Convert the lines from the one containing "The height and width of the screenshot is (827, 1456)." through the end of the items into a JSON list of strings, with one string per line and blank lines omitted. Leave out the pictures.

──────── Data ────────

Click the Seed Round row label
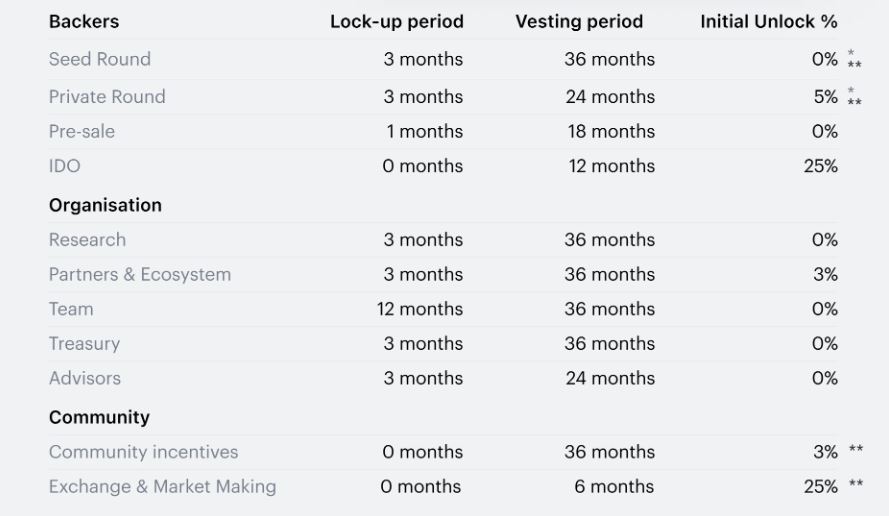(x=100, y=59)
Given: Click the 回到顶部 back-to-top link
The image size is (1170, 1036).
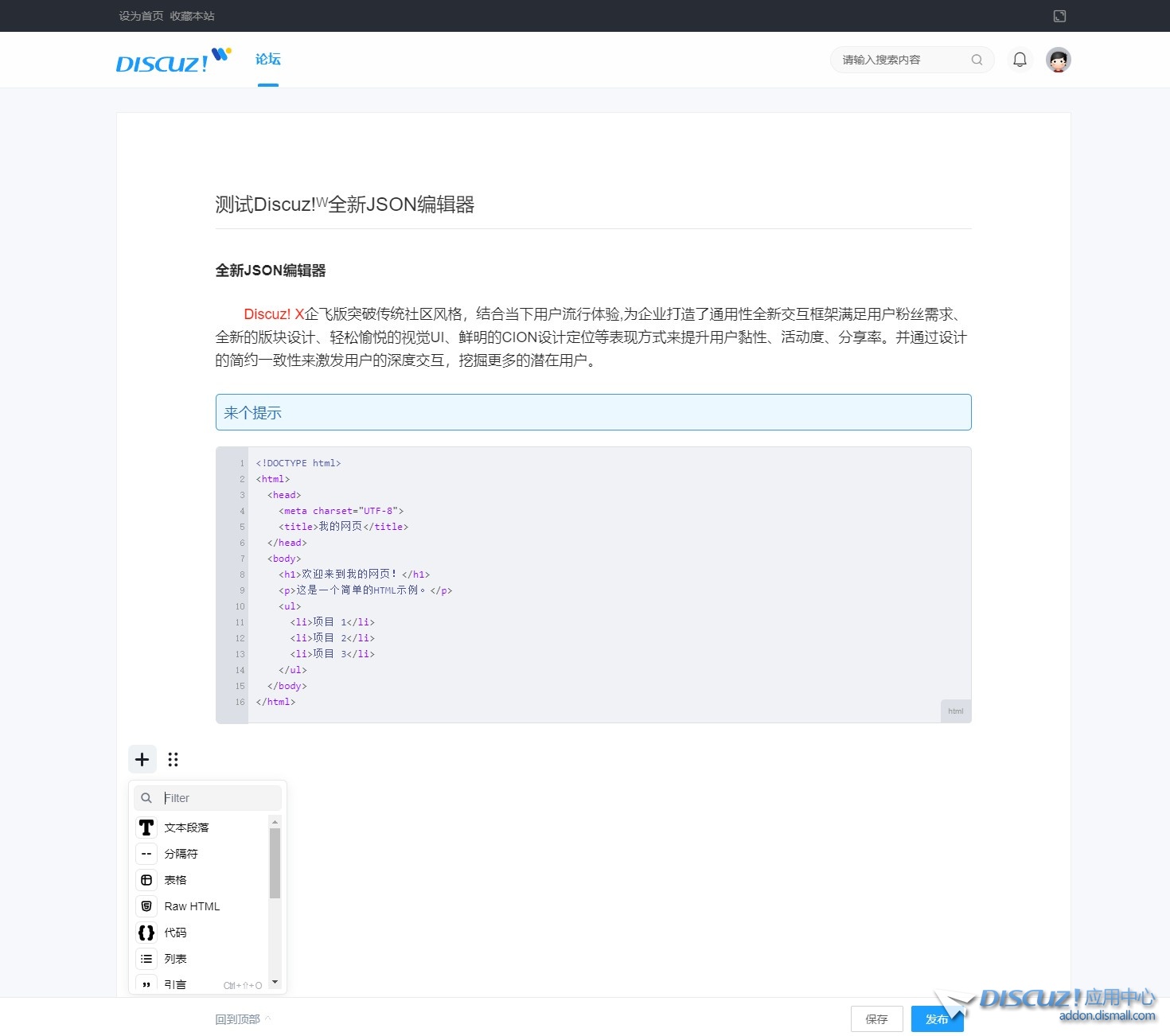Looking at the screenshot, I should click(x=238, y=1019).
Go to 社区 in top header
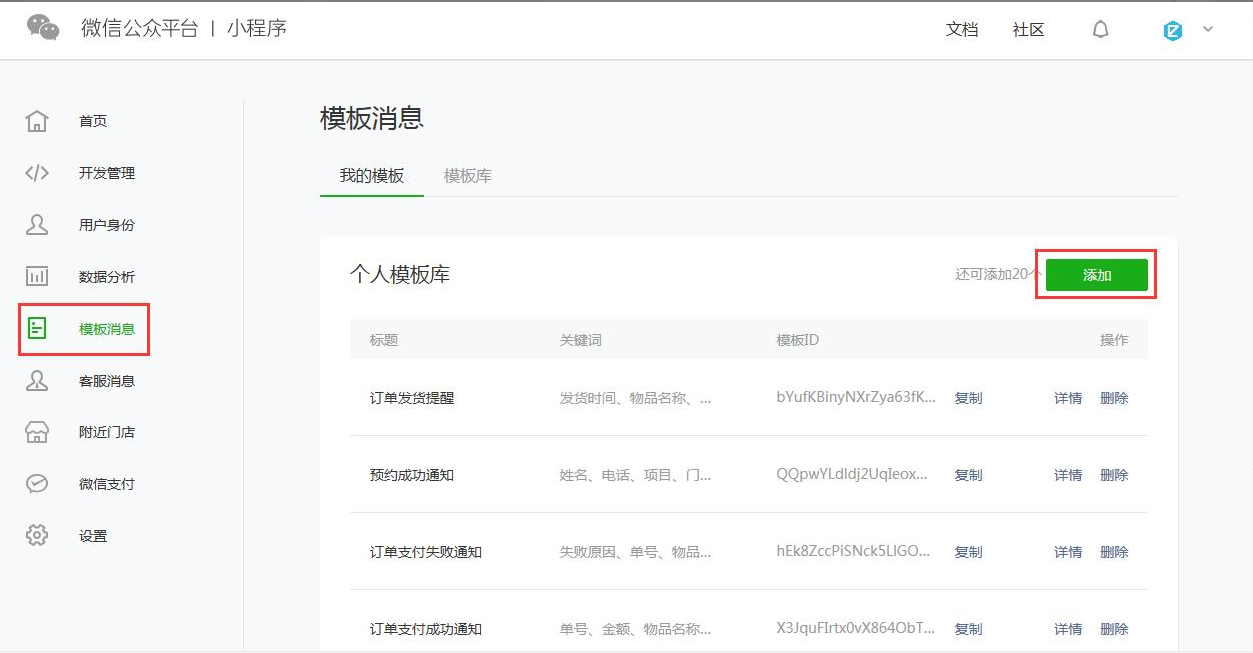The height and width of the screenshot is (653, 1253). (x=1028, y=30)
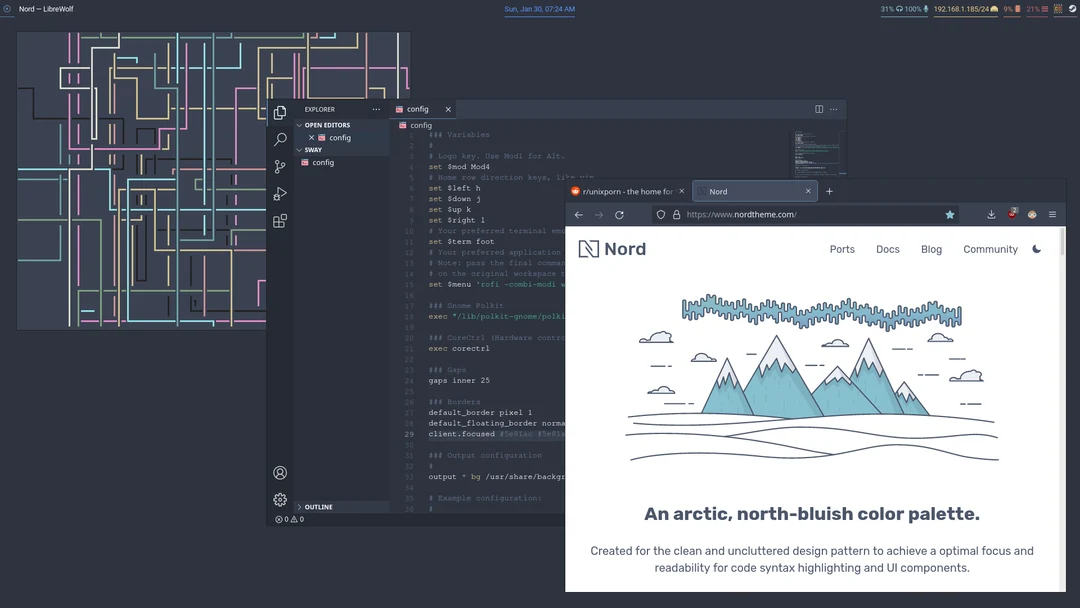Open the Source Control view
Screen dimensions: 1080x608
(280, 167)
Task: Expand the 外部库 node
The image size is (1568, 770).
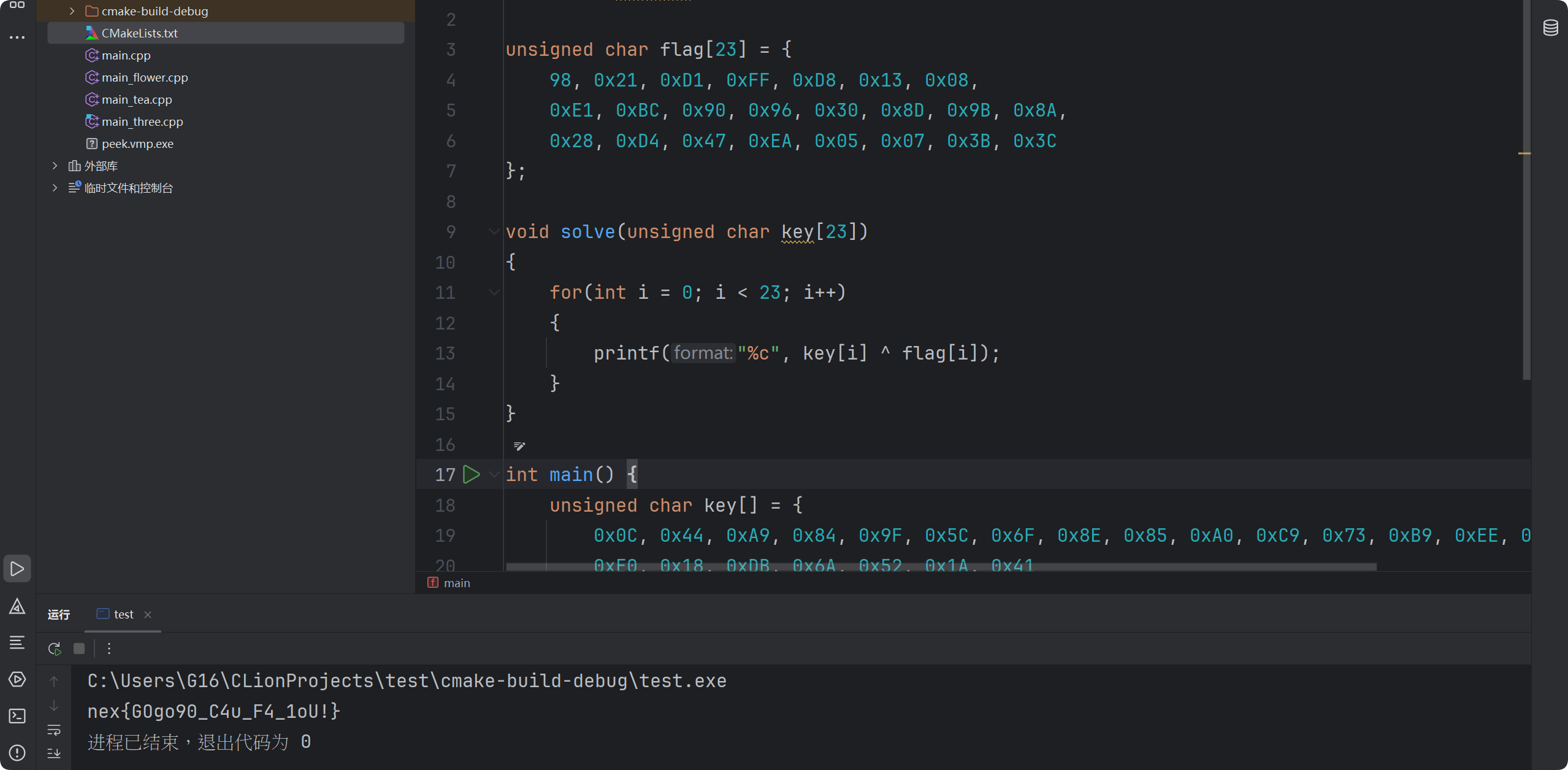Action: pos(55,166)
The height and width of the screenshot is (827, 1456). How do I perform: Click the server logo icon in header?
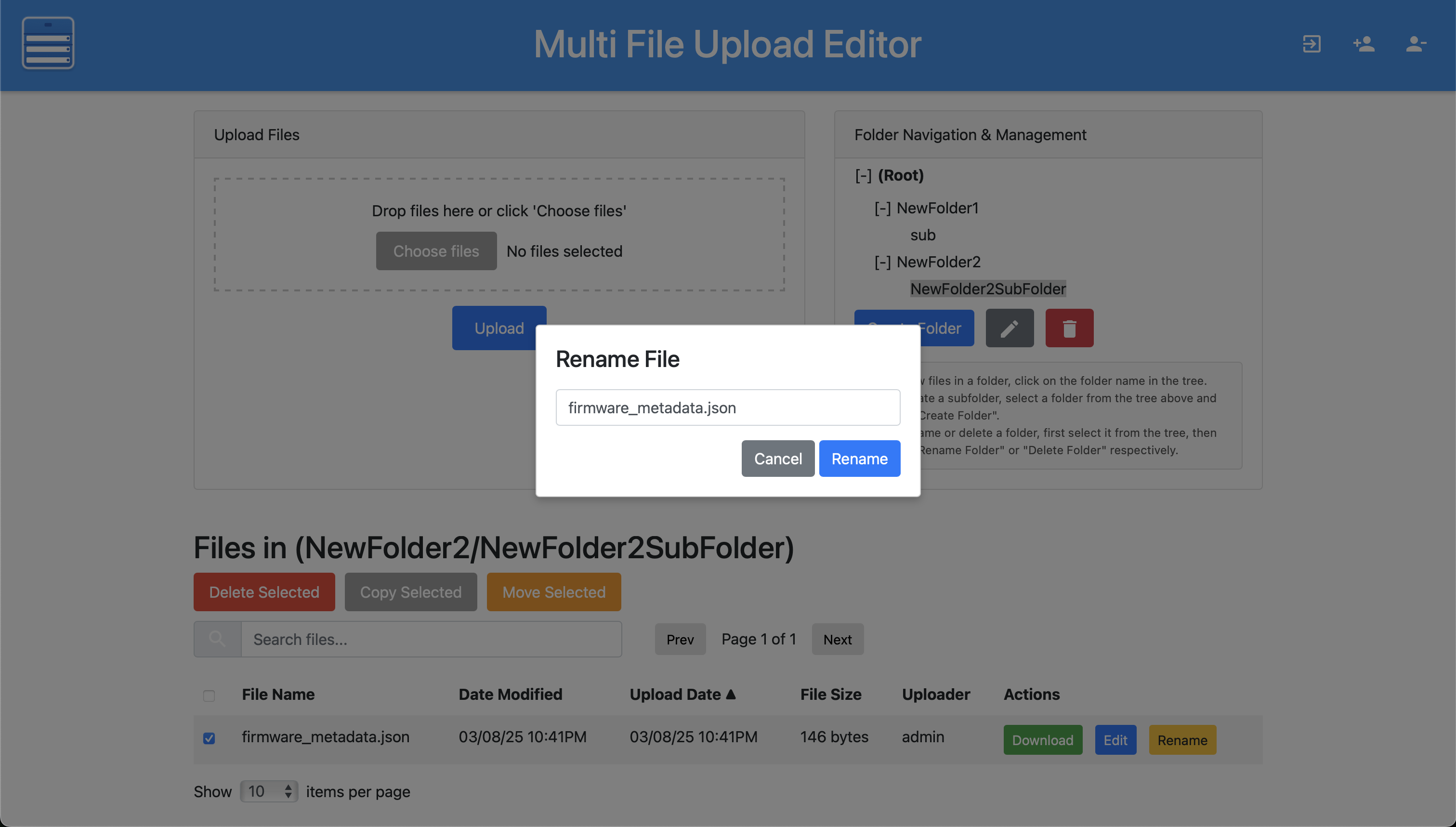click(x=48, y=43)

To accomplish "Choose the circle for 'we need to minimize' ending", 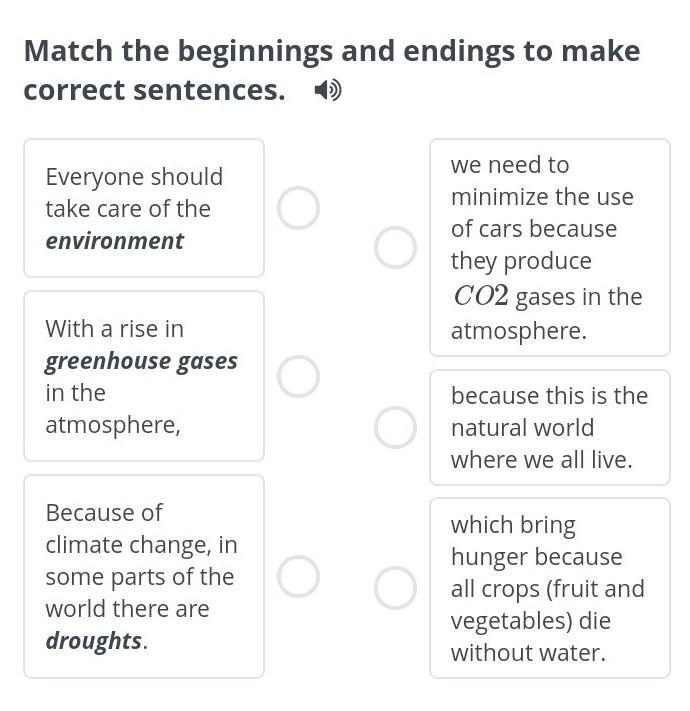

────────

Reply =
[
  "The height and width of the screenshot is (827, 1456). How do I perform: Click the server logo icon in header?",
  "click(x=48, y=43)",
  "To accomplish \"Choose the circle for 'we need to minimize' ending\", "
]